**Required task 1:**
Copy the passage from "And as my dream" to "made a decision." in the personal story about basketball and confidence, keeping every word and mark as it is.
**Required task 2:**
According to the personal story about basketball and confidence, why did the end of the writer's basketball career also take away much of the writer's confidence? Answer in one to three sentences.

**Excerpt provided:**

God Saved Me From Me
“Pass it on.”
Have you ever looked back at your life and thought, “There’s no way I went through that just for me”?
That’s how I feel when I look at mine.
Like, there has to be an easier way to learn the things I know than the way I did it.
Visible Confidence is my way of passing on those lessons I learned the hard way.
It's funny because when people see my resume, they assume I'm someone who's never been through anything. And while that's a great thought, it's not the truth.
So here's the real story.
I'm not sure if I started out shy or not. I just know that after living in an abusive situation and a custody battle between my parents, I ended up that way at the beginning of sixth grade. I was the type that noticed everything but didn't say much because I just knew it would come out wrong.
Being the tallest one in my class - even taller than the boys - and wearing glasses that covered almost my entire face didn't help, and I was bullied through middle school. "Olive Oil, Jolly Green Giant, Four Eyes"... the list goes on. I even got called "white girl" for "talking proper."
The bullying stopped when I ended up being really good at sports in high school. But that didn't replace the feeling of not being worth much with confidence.
It actually got worse because with each award I won, I felt more and more like a fake.
(The following might be TMI, so you can stop here if you're worried about propriety, or if it might stop you from hiring me, haha.)
Despite struggling with eating disorders and self-harming behavior, I became the best basketball player on the West Coast and signed a full scholarship to Vanderbilt University. Two months after, I was sexually assaulted. That didn't really help the situation.
Looking back on it though, the silver lining is that it's allowed me to relate to the 1 in 3 women who will also be sexually assaulted in their lives.
I'm so thankful for basketball though, because it saved me from myself in those early years. It taught me how to live confidently even when I didn't feel confident. And the better I got, the more I was able to build confidence in that arena, in my skills on the court, no matter what was happening off it.
And it worked for four years in college as I became a 3-time All-American and Vanderbilt's all-time scoring leader.
After college my dream was to play in the WNBA, and I did in Sacramento, San Antonio and Atlanta. I also played in France, Russia, Hungary, Lebanon and Turkey – Istanbul was my fave. On the basketball court I learned who I was, how to work and how to conquer fear.
I always dreamed of Lisa Leslie type success but that wasn't in the cards for me. After 3 injuries in 3 years - a broken kneecap, torn Achilles, and a torn ACL - my body made it clear that we couldn't play basketball anymore.
And as my dream career ended, so did a big part of my confidence. I no longer had the one thing most of it was built on.
At that point I made a decision.
I refused to retire at 29 and spend the rest of my life wishing I was still playing, hating whatever job I ended up with and not knowing myself apart from the game.
So Elizabeth Gilbert style, I went on my own "Eat, Pray, Love" journey to find myself and to build confidence in that person once I found her. It took living intentionally, a lot of time and introspection, some tears and a bunch of journal pages - over 400 if you're curious.
Along this journey, things started happening.

**Records supplied:**
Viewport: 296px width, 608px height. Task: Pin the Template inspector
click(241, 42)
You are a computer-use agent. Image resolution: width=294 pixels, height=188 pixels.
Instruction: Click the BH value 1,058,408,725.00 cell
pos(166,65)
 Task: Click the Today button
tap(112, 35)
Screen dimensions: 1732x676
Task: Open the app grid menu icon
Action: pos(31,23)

* * *

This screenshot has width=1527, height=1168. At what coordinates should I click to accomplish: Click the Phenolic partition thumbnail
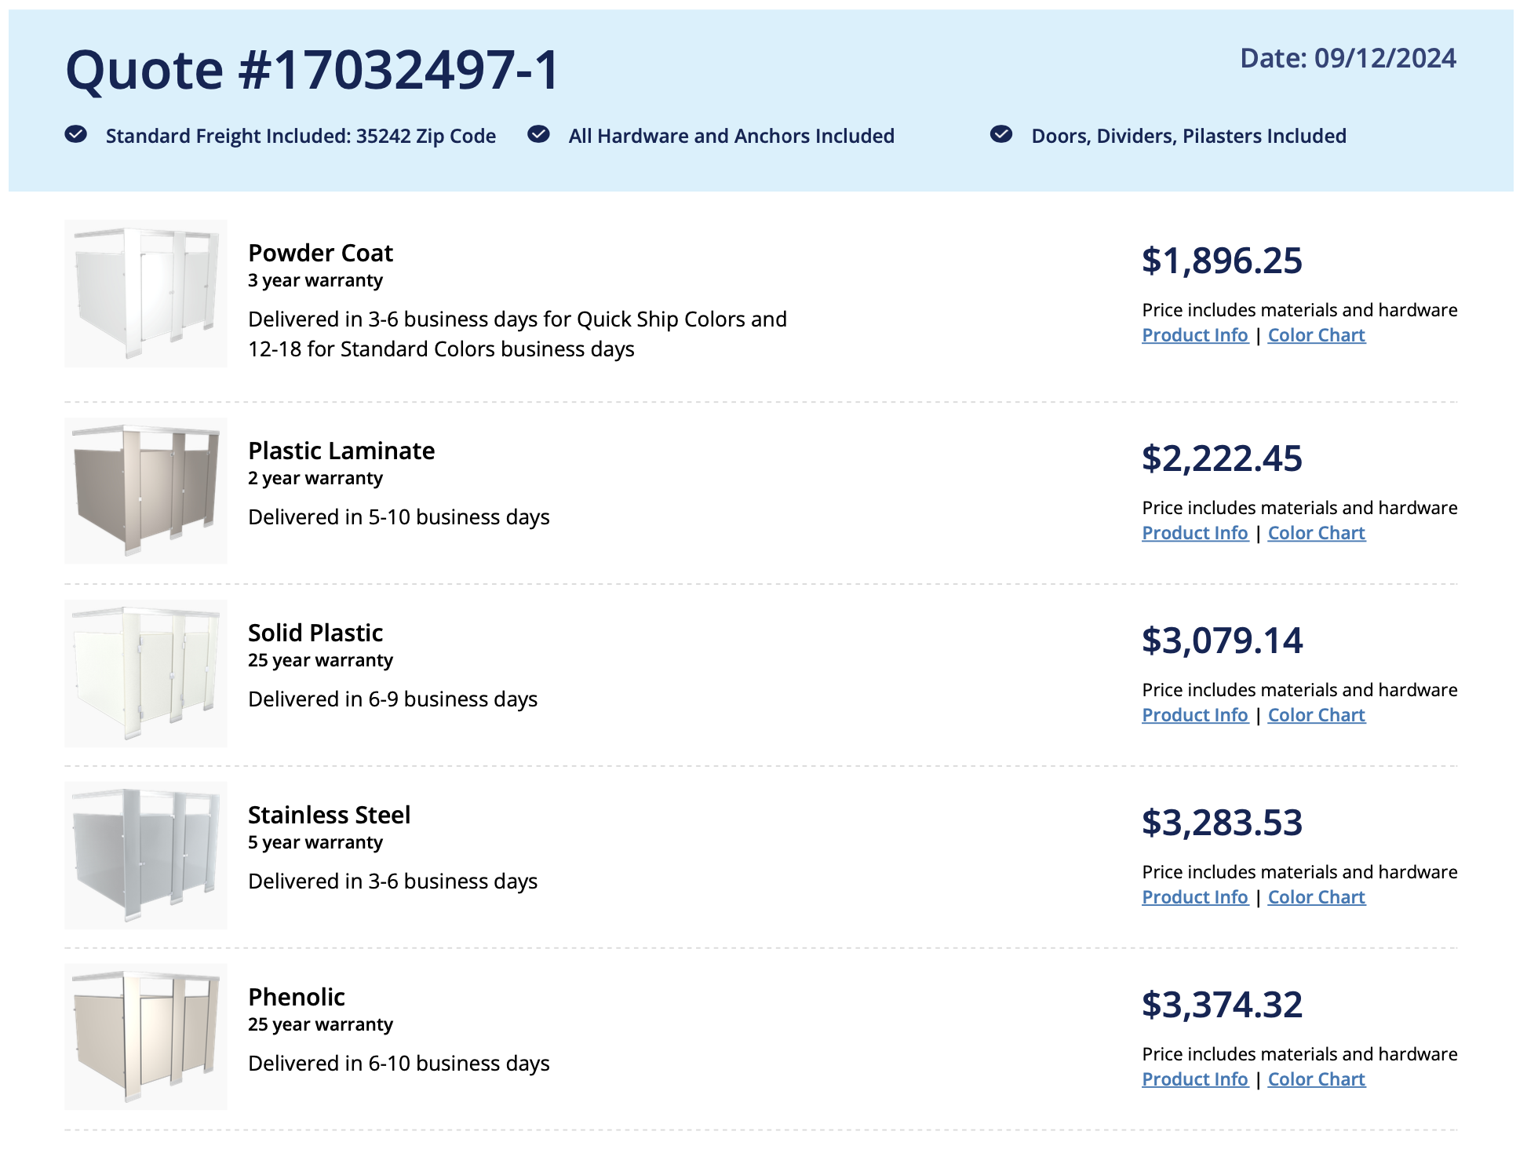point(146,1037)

**Task answer 1:**
And as my dream career ended, so did a big part of my confidence. I no longer had the one thing most of it was built on.
At that point I made a decision.

**Task answer 2:**
Most of the writer's confidence had been built on basketball. When three injuries in three years ended the playing career, the writer no longer had the one thing that confidence rested on.